Voor 1998 zijn wij er in geslaagd om het reeds beschikbare
budget voor nieuw beleid iets te verhogen tot een bedrag ad 530.000 Aangezien wij
dit bedrag volledig bestemmen, resulteert dit in een sluitende begroting 1998. Daarnaast
doen wij uw raad in deze begroting voorstellen ter bestemming van het restant van de
kabelopbrengst ad 9 mln. Bovendien willen wij structureel 2 mln van het
voordeel als gevolg van het toekennen van prijscompensatie in plaats van omslagrente over
de reserves reserveren voor de onafwendbare kosten voor nieuwe huisvesting van delen van
het ambtelijk apparaat en zo mogelijk de gewenste meer centrale huisvesting.
Voor de jaren 1998-2001 is het beeld wisselend. Wij
presenteren u een sluitende begroting 1998. Met de huidige inzichten geven 1999 en 2000
een tekort van ca. 3 mln en 2001 een overschot van ruim 2 mln. In hoofdstuk
9 geven wij de verklaring voor dit wisselende meerjarenbeeld.
Afgezien uiteraard van de normale onzekerheden in de
bedrijfsvoering is het bij de beoordeling van het meerjarenbeeld van belang om te zien
welke positieve en negatieve risico's in de cijfers zijn verwerkt. Deze lichten wij toe in
hoofdstuk 13.
1.3 Preventief naar repressief toezicht
De nieuwe Gemeentewet kent wat betreft het financiële toezicht op de gemeenten twee vormen: het preventieve en het repressieve toezicht. Een gemeente valt onder het preventieve toezicht, indien:
Aan deze laatste voorwaarde heeft de Gemeente Delft tot nog
toe niet kunnen voldoen. Dit leidde er toe, dat wij al jaren onder het preventief toezicht
van het college van Gedeputeerde Staten (GS) vielen. Deze uit de nieuwe Gemeentewet
voortvloeiende onder toezichtstelling benadrukt de bijzondere verantwoordelijkheid van GS
ten aanzien van de financiële positie van de gemeente.
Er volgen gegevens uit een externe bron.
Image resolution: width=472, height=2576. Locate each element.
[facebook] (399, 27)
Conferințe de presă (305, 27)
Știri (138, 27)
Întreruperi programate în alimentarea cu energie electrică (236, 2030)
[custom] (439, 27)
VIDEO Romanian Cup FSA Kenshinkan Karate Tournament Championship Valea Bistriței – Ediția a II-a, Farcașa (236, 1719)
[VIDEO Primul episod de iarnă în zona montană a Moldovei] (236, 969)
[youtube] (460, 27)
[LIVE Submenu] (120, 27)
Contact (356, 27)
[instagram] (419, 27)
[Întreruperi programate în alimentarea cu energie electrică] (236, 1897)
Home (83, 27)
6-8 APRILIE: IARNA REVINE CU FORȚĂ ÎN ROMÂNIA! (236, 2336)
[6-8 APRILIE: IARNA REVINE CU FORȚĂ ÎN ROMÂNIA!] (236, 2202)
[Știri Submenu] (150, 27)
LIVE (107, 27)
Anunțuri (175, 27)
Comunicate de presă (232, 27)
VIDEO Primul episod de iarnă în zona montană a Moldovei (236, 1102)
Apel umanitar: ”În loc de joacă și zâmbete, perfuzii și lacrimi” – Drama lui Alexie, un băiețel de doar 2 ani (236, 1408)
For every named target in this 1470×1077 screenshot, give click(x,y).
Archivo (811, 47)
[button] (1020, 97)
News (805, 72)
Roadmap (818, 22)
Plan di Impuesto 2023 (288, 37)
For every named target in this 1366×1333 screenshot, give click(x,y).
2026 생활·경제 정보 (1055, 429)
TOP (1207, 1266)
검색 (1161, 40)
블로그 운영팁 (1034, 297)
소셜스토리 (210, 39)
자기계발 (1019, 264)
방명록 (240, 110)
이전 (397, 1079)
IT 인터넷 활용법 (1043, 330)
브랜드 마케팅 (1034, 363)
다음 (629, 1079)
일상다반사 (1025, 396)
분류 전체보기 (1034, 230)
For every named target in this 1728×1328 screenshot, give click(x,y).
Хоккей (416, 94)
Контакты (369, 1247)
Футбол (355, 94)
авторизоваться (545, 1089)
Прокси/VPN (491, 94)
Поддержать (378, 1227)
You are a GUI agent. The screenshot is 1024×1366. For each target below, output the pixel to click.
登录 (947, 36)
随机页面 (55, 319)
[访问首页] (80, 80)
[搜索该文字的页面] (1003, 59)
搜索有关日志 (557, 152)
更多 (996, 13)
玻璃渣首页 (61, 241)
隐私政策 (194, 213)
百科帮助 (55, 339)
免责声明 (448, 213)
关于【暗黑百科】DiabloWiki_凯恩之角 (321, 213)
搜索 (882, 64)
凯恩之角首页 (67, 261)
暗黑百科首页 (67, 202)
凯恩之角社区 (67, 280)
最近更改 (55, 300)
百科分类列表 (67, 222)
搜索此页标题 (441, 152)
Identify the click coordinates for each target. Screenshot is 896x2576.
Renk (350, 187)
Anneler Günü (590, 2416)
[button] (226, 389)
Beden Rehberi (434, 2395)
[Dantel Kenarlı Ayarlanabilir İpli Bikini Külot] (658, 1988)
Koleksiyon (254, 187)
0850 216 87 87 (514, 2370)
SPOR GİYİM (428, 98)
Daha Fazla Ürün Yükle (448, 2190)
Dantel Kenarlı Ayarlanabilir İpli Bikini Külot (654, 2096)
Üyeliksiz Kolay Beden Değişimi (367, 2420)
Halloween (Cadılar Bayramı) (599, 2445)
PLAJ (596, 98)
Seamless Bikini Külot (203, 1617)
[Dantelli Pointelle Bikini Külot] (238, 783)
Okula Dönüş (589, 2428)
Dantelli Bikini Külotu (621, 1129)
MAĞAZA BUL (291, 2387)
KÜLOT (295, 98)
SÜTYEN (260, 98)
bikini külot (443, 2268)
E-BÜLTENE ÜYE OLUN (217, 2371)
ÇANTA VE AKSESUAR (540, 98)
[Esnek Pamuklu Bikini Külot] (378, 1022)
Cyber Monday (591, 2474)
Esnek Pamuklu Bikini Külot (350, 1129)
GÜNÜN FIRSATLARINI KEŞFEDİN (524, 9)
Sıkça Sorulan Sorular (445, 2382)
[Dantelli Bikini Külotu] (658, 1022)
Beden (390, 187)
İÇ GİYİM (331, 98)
GS maken jaarlijks door publicatie
in de Staatscourant bekend, welke gemeeentebesturen onder het preventief toezicht vallen.
Delft kwam daar ook in voor.
Dankzij de gezonde financiële positie van de gemeente
Delft heeft het preventieve toezicht van GS in de achterliggende jaren materieel tot geen
enkel probleem geleid. Immers goedkeuring kon slechts geweigerd worden wegens strijd met
het recht of wegens strijd met het financiële belang van de gemeente.
Nu de begrotingsbehandeling in de gemeenteraad gepland
staat voor 6, 11 en 13 november 1997 wordt het mogelijk voor de gemeente om voor het eerst
onder het repressieve toezicht van GS te vallen. Dit houdt in, dat de begroting en
begrotingswijzigingen niet meer expliciet behoeven te worden goedgekeurd door GS. Het is
een extra bewijs, dat we als gemeente Delft de financiën en de begroting - en
rekeningcyclus op hoofdlijnen op orde hebben.
1.4 Kadernota 1999-2002
Op woensdag 4 maart 1998 vinden de
gemeenteraadsverkiezingen plaats. De installatie van de nieuwe gemeenteraad vindt op
dinsdag 14 april plaats. De nieuwe gemeenteraad kiest dan uit zijn midden een nieuw
college. Bij de collegeonderhandelingen is het zeer gewenst te beschikken over de laatst
bekende financiële gegevens en overige relevante informatie. Daartoe plannen wij om uw
raad op vrijdag 6 februari 1998 een "vroege" kadernota te doen toekomen. Deze
Kadernota 1999-2002 kan dan op donderdag 26 februari 1998 in uw raad worden besproken en
is daarmee tijdig beschikbaar voor de collegeonderhandelingen.